For many companies, business analytics works when a handful of very sharp people with complementary skills get together to tackle a project. The results can be rewarding, but often they aren’t translated into an ongoing, repeatable process. Effective companies turn business analytics from a craft, practiced by a few analysts and decision-makers, into an established scientific approach that dramatically contributes day-to-day to the company’s bottom line.

This article shares some successes in taking an enterprise data warehouse and harnessing it to user-driven advanced business analytics through the use of an analytical sandbox. We see analytics as not something that business users beg the IT department to perform for them, but rather something the IT department facilitates so business users can explore, analyze, predict and forecast, and automate key processes.  

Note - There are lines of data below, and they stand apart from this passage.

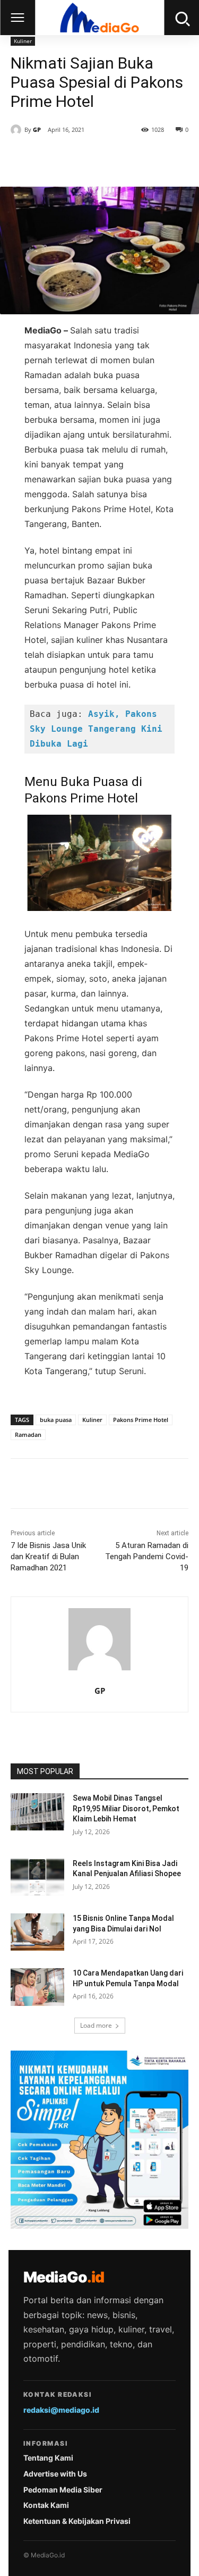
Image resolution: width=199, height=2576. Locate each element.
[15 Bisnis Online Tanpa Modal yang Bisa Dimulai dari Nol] (37, 1932)
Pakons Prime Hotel (140, 1420)
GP (37, 129)
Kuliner (23, 41)
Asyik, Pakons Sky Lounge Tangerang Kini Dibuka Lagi (99, 729)
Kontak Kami (46, 2505)
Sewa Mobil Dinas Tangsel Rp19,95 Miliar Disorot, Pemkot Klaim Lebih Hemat (126, 1808)
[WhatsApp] (128, 160)
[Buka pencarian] (181, 17)
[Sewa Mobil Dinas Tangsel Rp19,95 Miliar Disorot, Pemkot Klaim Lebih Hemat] (37, 1811)
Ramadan (28, 1434)
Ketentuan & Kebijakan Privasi (77, 2520)
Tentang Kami (48, 2457)
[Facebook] (54, 160)
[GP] (17, 129)
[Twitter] (79, 160)
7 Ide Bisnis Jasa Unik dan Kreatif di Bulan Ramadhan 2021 (48, 1557)
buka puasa (56, 1420)
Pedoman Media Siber (62, 2489)
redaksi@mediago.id (61, 2409)
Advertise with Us (55, 2473)
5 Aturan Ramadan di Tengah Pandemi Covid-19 (146, 1557)
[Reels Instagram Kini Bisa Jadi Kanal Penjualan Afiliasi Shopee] (37, 1877)
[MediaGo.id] (99, 17)
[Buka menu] (17, 17)
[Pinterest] (103, 160)
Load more (96, 2025)
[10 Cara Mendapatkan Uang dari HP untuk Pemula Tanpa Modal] (37, 1986)
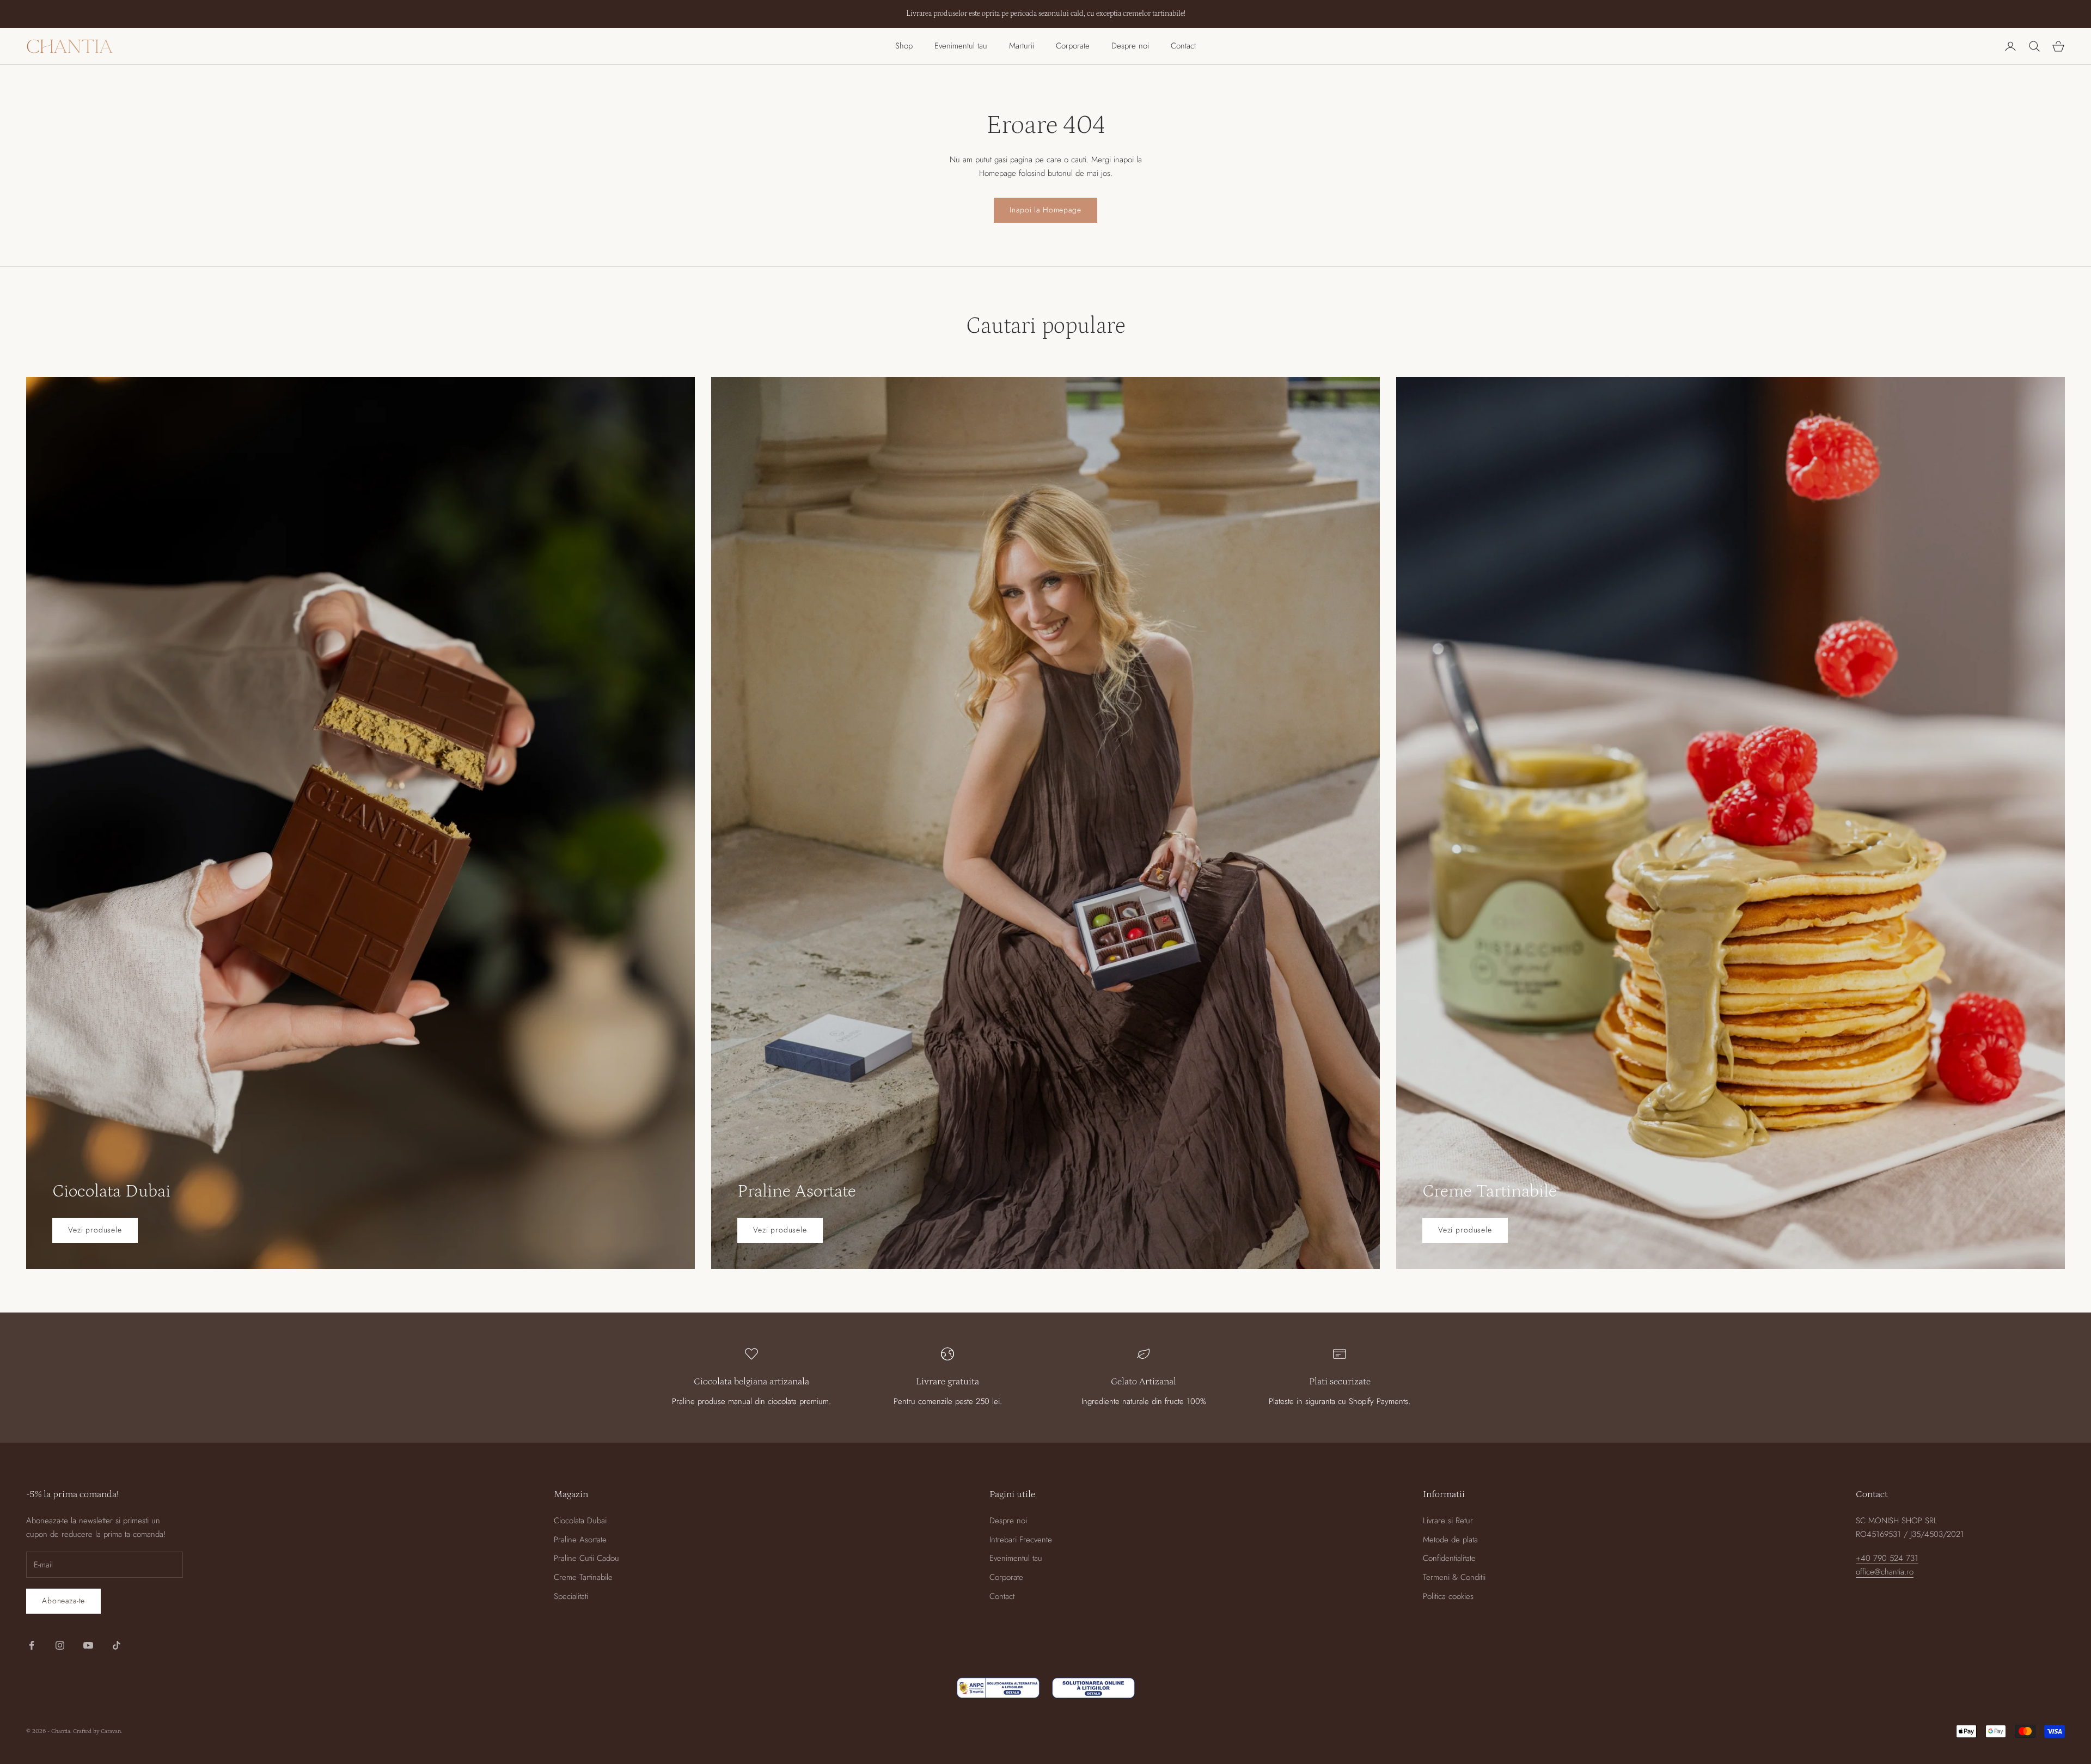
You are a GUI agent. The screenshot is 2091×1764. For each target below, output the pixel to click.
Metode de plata (1450, 1540)
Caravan (111, 1731)
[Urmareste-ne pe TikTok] (116, 1645)
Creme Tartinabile (583, 1577)
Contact (1183, 46)
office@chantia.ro (1884, 1572)
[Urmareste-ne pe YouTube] (88, 1645)
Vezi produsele (95, 1229)
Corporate (1073, 46)
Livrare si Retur (1448, 1521)
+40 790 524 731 (1887, 1558)
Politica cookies (1448, 1596)
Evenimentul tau (960, 46)
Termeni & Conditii (1454, 1577)
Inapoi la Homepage (1045, 209)
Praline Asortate (580, 1540)
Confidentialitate (1449, 1558)
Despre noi (1130, 46)
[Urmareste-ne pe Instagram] (59, 1645)
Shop (904, 46)
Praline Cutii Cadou (586, 1558)
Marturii (1021, 46)
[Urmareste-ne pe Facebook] (31, 1645)
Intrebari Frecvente (1020, 1540)
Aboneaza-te (63, 1600)
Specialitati (571, 1596)
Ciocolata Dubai (580, 1521)
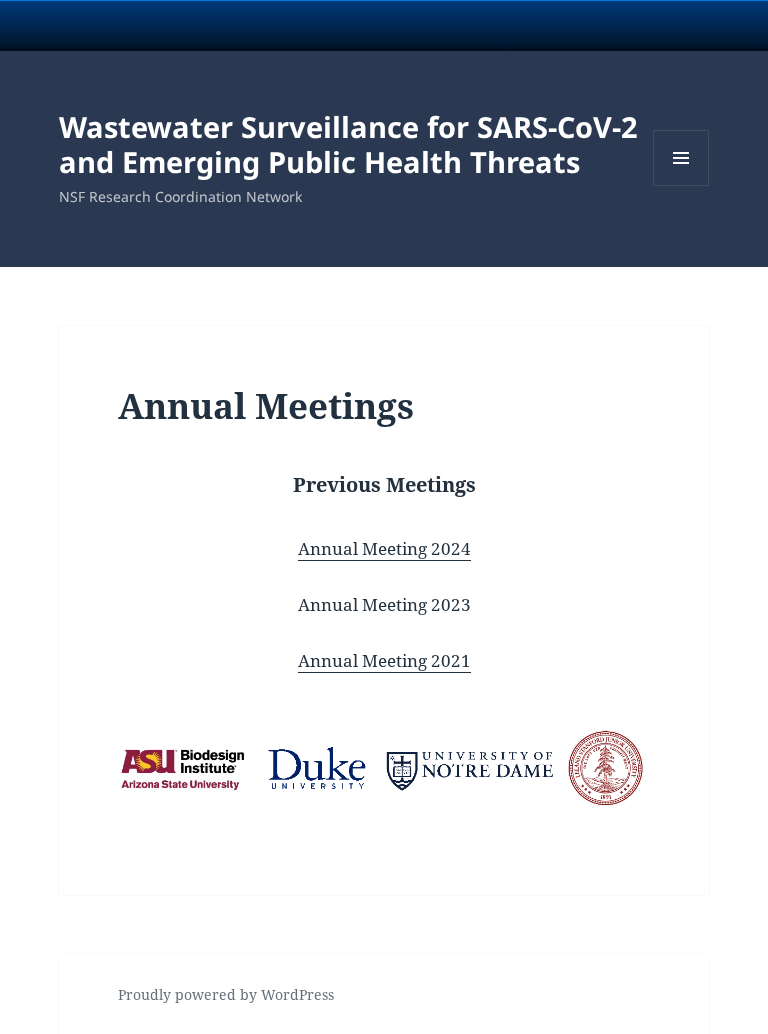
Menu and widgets (681, 185)
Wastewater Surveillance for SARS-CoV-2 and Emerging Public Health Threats (348, 144)
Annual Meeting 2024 (384, 548)
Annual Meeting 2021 (384, 660)
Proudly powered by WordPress (226, 994)
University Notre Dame (182, 25)
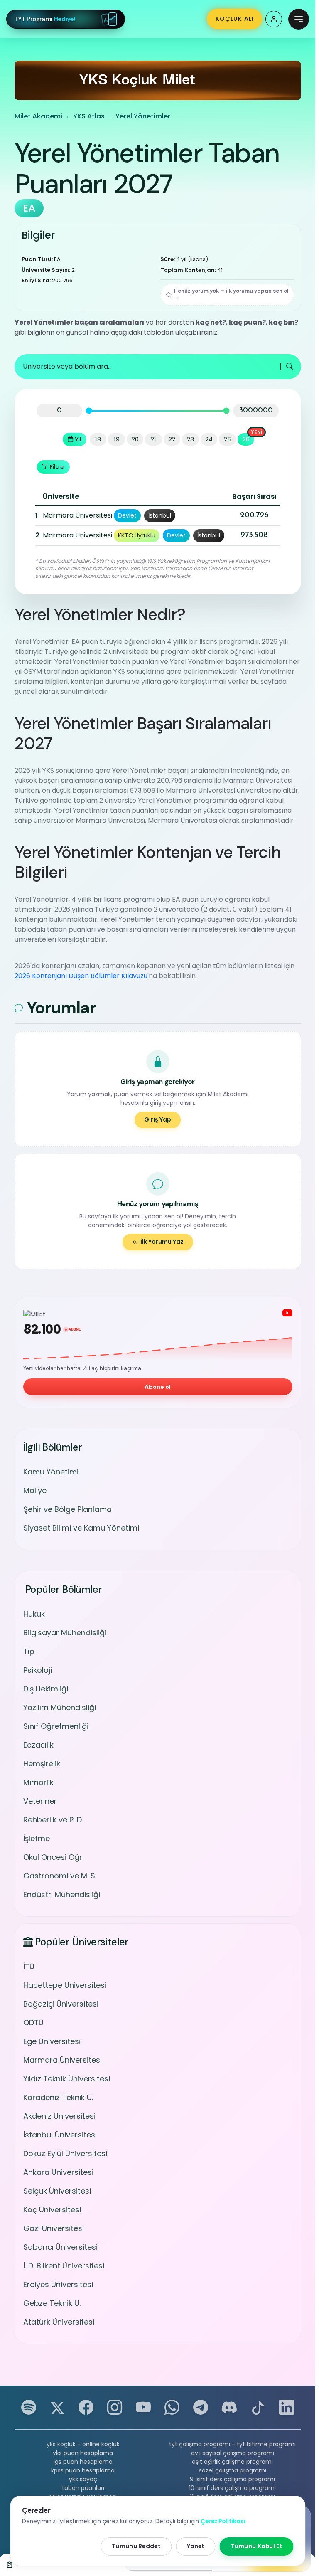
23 (190, 439)
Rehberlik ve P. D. (53, 1819)
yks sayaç (83, 2479)
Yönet (195, 2546)
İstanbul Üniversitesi (60, 2135)
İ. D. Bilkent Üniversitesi (63, 2265)
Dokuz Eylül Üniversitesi (65, 2153)
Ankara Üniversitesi (58, 2172)
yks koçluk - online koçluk (83, 2444)
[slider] (89, 410)
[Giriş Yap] (273, 19)
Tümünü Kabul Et (256, 2546)
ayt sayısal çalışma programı (232, 2453)
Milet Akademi (38, 116)
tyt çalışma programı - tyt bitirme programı (232, 2444)
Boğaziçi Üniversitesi (60, 2004)
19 (117, 439)
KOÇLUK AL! (235, 19)
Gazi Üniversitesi (53, 2228)
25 (227, 439)
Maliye (35, 1490)
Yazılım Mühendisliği (59, 1707)
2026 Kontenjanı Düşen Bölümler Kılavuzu (81, 976)
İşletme (36, 1838)
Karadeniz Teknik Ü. (58, 2097)
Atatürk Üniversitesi (58, 2322)
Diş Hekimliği (45, 1689)
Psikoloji (37, 1670)
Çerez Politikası (223, 2521)
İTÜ (28, 1966)
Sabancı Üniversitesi (60, 2247)
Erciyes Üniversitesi (58, 2284)
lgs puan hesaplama (83, 2462)
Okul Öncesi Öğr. (53, 1857)
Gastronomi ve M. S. (59, 1876)
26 (246, 439)
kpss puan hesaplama (83, 2470)
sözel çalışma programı (232, 2470)
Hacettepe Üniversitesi (64, 1985)
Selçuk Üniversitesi (57, 2191)
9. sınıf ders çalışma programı (232, 2479)
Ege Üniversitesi (52, 2041)
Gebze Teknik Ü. (52, 2303)
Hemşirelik (41, 1763)
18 (98, 439)
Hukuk (34, 1614)
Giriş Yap (157, 1119)
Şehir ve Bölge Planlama (67, 1509)
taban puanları (83, 2488)
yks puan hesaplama (83, 2453)
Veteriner (40, 1801)
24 (209, 439)
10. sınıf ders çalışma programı (232, 2488)
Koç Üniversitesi (52, 2209)
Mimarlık (38, 1782)
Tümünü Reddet (136, 2546)
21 (153, 439)
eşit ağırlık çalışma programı (232, 2462)
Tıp (28, 1651)
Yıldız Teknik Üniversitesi (66, 2078)
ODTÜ (33, 2022)
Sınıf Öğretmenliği (55, 1726)
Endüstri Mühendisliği (61, 1894)
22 (172, 439)
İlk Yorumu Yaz (162, 1241)
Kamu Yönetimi (51, 1472)
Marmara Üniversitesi (62, 2060)
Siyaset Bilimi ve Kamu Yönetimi (81, 1528)
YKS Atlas (89, 116)
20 (135, 439)
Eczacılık (38, 1745)
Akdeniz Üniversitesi (59, 2116)
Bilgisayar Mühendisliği (64, 1632)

Getting Off the Treadmill – For Good

Every sports store can tell you that come August, you should have plenty of soccer balls, cleats, footballs and shoulder pads available. In late winter, the baseball gloves need to come out. In early spring, the swim goggle shelves should be fully stocked. This seasonal stocking doesn’t seem to be something that requires much in the way of analytics -- football is played in the fall, baseball begins in the spring and kids swim in the summer.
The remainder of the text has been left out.